┌──

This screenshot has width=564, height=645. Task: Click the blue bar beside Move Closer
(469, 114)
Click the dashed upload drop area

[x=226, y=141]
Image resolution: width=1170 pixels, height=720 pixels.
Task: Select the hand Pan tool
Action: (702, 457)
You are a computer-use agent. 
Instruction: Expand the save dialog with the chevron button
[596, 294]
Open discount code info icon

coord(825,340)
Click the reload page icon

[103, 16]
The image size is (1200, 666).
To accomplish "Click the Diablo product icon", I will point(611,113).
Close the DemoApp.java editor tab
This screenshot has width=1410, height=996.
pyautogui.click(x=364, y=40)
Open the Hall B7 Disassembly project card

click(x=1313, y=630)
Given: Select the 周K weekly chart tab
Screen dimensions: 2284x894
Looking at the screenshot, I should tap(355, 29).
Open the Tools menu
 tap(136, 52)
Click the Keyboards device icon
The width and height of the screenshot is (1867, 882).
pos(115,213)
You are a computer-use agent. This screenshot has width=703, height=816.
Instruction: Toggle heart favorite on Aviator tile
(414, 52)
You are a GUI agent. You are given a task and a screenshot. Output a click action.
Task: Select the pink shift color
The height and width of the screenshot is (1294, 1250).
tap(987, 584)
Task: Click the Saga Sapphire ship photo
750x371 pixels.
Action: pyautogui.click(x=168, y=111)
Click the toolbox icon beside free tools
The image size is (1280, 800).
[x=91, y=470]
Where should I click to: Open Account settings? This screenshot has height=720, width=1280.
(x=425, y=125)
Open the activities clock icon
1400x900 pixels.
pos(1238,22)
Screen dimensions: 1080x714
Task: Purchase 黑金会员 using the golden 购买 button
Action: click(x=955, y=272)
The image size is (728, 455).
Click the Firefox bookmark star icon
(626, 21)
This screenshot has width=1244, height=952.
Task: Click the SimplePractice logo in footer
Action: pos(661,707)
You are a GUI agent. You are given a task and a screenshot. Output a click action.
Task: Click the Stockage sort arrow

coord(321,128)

└──

→ Prompt: A complete, exact copy of the records is what is needed.

→ Solved problem:
This screenshot has width=564, height=645. Task: Click the blue bar beside Move Closer
(469, 114)
Click the dashed upload drop area

[x=226, y=141]
Image resolution: width=1170 pixels, height=720 pixels.
Task: Select the hand Pan tool
Action: (702, 457)
You are a computer-use agent. 
Instruction: Expand the save dialog with the chevron button
[596, 294]
Open discount code info icon

coord(825,340)
Click the reload page icon

[103, 16]
The image size is (1200, 666).
To accomplish "Click the Diablo product icon", I will point(611,113).
Close the DemoApp.java editor tab
This screenshot has width=1410, height=996.
pyautogui.click(x=364, y=40)
Open the Hall B7 Disassembly project card

click(x=1313, y=630)
Given: Select the 周K weekly chart tab
Screen dimensions: 2284x894
Looking at the screenshot, I should tap(355, 29).
Open the Tools menu
 tap(136, 52)
Click the Keyboards device icon
The width and height of the screenshot is (1867, 882).
pos(115,213)
You are a computer-use agent. This screenshot has width=703, height=816.
Instruction: Toggle heart favorite on Aviator tile
(414, 52)
You are a GUI agent. You are given a task and a screenshot. Output a click action.
Task: Select the pink shift color
The height and width of the screenshot is (1294, 1250).
tap(987, 584)
Task: Click the Saga Sapphire ship photo
750x371 pixels.
Action: pyautogui.click(x=168, y=111)
Click the toolbox icon beside free tools
The image size is (1280, 800).
[x=91, y=470]
Where should I click to: Open Account settings? This screenshot has height=720, width=1280.
(x=425, y=125)
Open the activities clock icon
1400x900 pixels.
pos(1238,22)
Screen dimensions: 1080x714
Task: Purchase 黑金会员 using the golden 购买 button
Action: click(x=955, y=272)
The image size is (728, 455).
Click the Firefox bookmark star icon
(626, 21)
This screenshot has width=1244, height=952.
Task: Click the SimplePractice logo in footer
Action: pos(661,707)
You are a GUI agent. You are given a task and a screenshot. Output a click action.
Task: Click the Stockage sort arrow

coord(321,128)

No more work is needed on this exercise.